*** THE INPUT ***

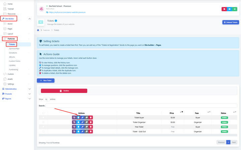
Task: Duplicate the Ticket - Sold Out entry
Action: pyautogui.click(x=87, y=132)
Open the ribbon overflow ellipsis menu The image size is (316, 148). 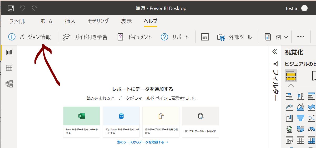(x=300, y=37)
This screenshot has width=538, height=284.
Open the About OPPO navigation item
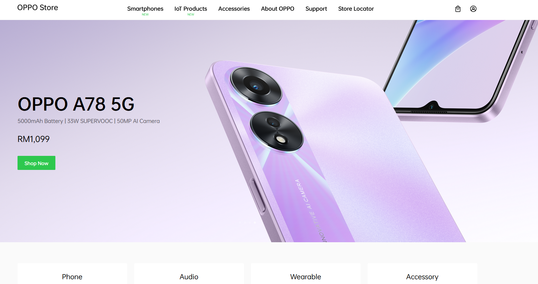click(x=278, y=9)
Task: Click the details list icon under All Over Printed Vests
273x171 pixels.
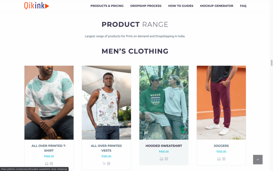Action: pos(109,164)
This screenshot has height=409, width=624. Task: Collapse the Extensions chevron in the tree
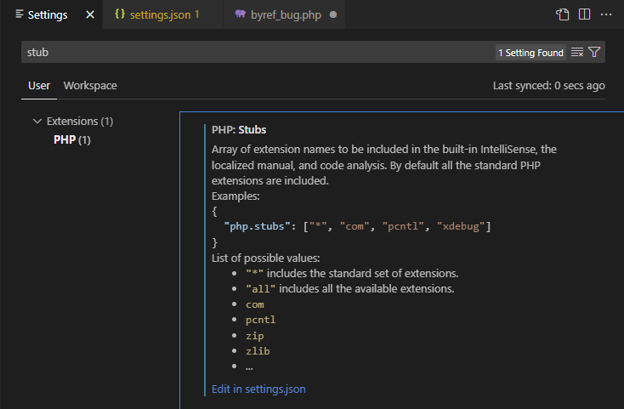click(x=37, y=122)
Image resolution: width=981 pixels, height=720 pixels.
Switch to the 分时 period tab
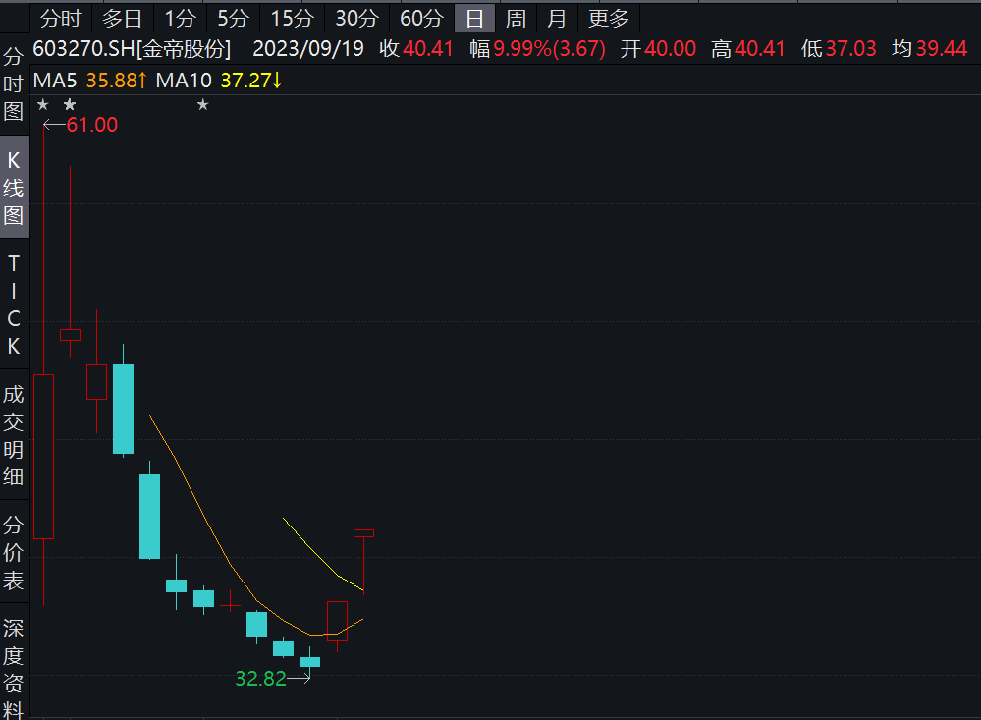pos(60,18)
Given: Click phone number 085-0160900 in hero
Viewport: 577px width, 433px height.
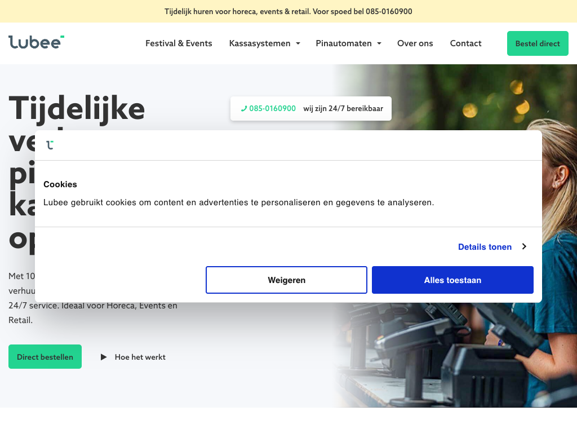Looking at the screenshot, I should click(x=272, y=109).
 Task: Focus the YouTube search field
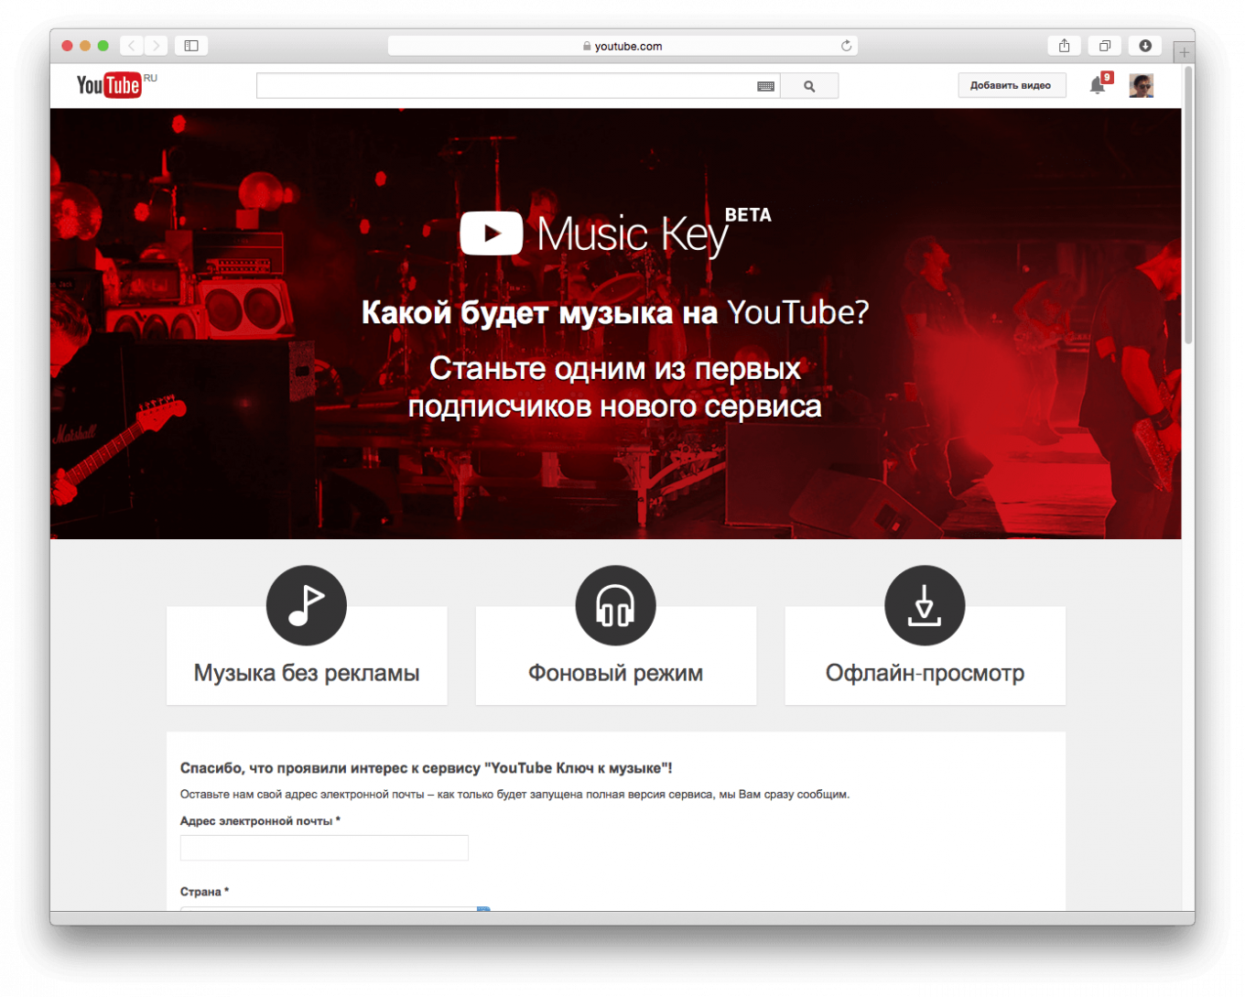(503, 86)
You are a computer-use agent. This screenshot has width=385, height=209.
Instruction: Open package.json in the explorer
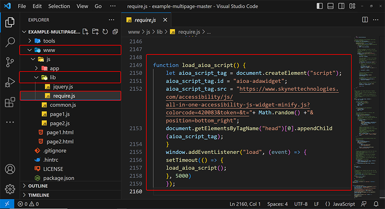pos(58,177)
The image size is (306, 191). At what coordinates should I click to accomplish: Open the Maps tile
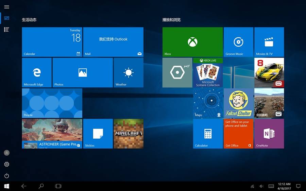click(208, 103)
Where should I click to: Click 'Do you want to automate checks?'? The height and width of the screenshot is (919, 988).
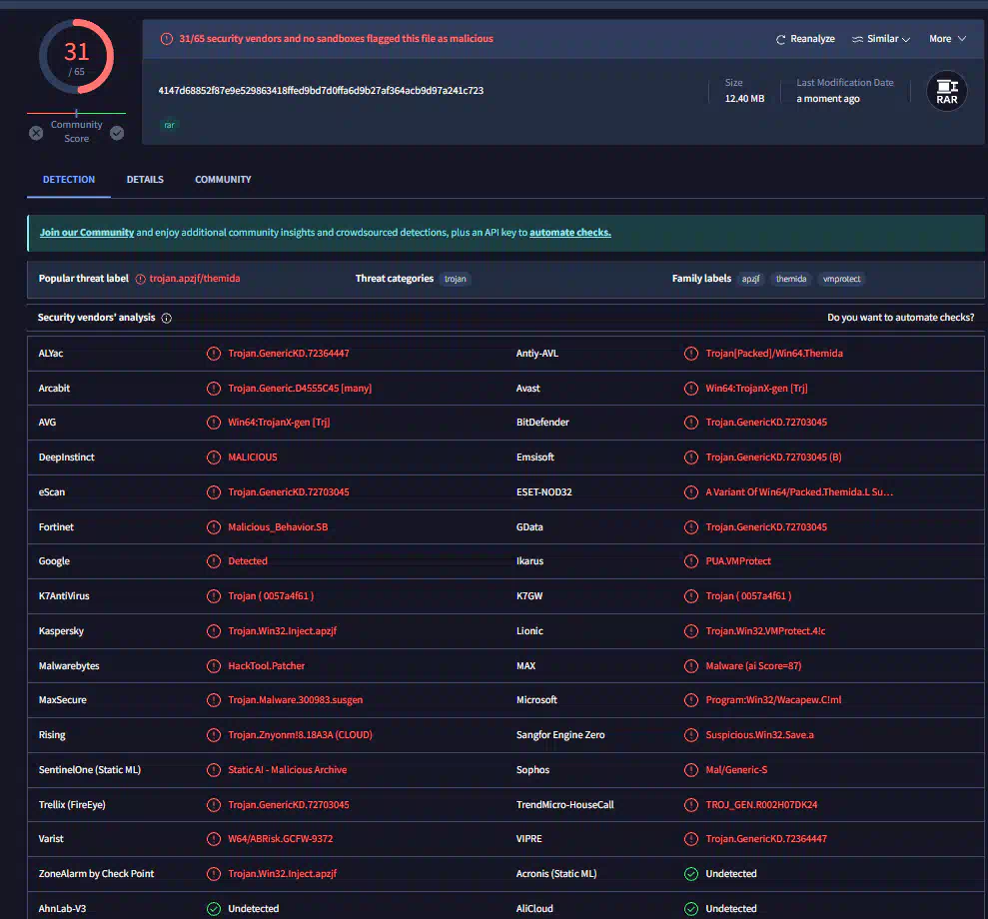pyautogui.click(x=900, y=318)
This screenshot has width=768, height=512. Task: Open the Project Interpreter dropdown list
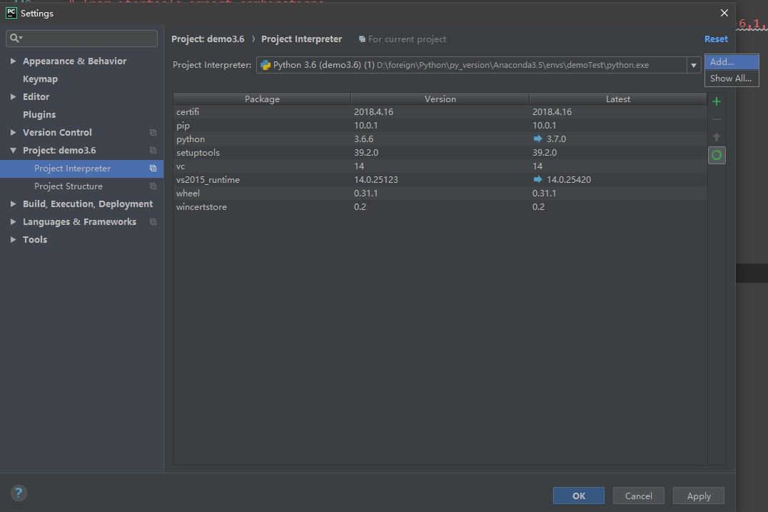pyautogui.click(x=693, y=64)
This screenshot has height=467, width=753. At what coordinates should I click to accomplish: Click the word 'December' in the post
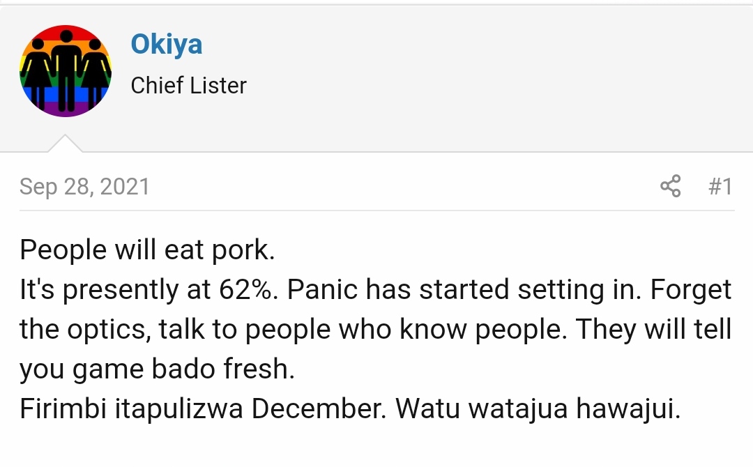pyautogui.click(x=319, y=409)
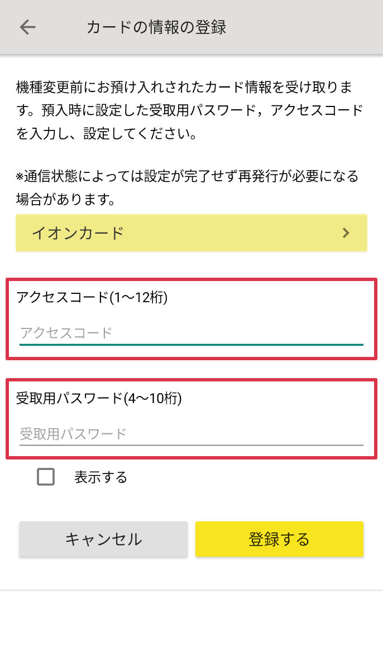The height and width of the screenshot is (658, 383).
Task: Click the yellow 登録する button
Action: click(x=279, y=539)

*** End of THE INPUT ***

PROBLEM REQUIREMENTS: Transcribe the listing above exactly, but only from the line with "273x171 pixels." through the line with "You are a computer-use". Include both of those lines and omit the pictures.

RESULT:
273x171 pixels.
Action: pos(109,164)
This screenshot has height=409, width=624. Task: Collapse the Extensions chevron in the tree
click(x=37, y=122)
Image resolution: width=981 pixels, height=720 pixels.
Switch to the 分时 period tab
pos(60,18)
Given: Click phone number 085-0160900 in hero
Viewport: 577px width, 433px height.
Looking at the screenshot, I should click(x=272, y=109).
 Task: Focus the YouTube search field
(503, 86)
You are a computer-use agent. This screenshot has width=385, height=209.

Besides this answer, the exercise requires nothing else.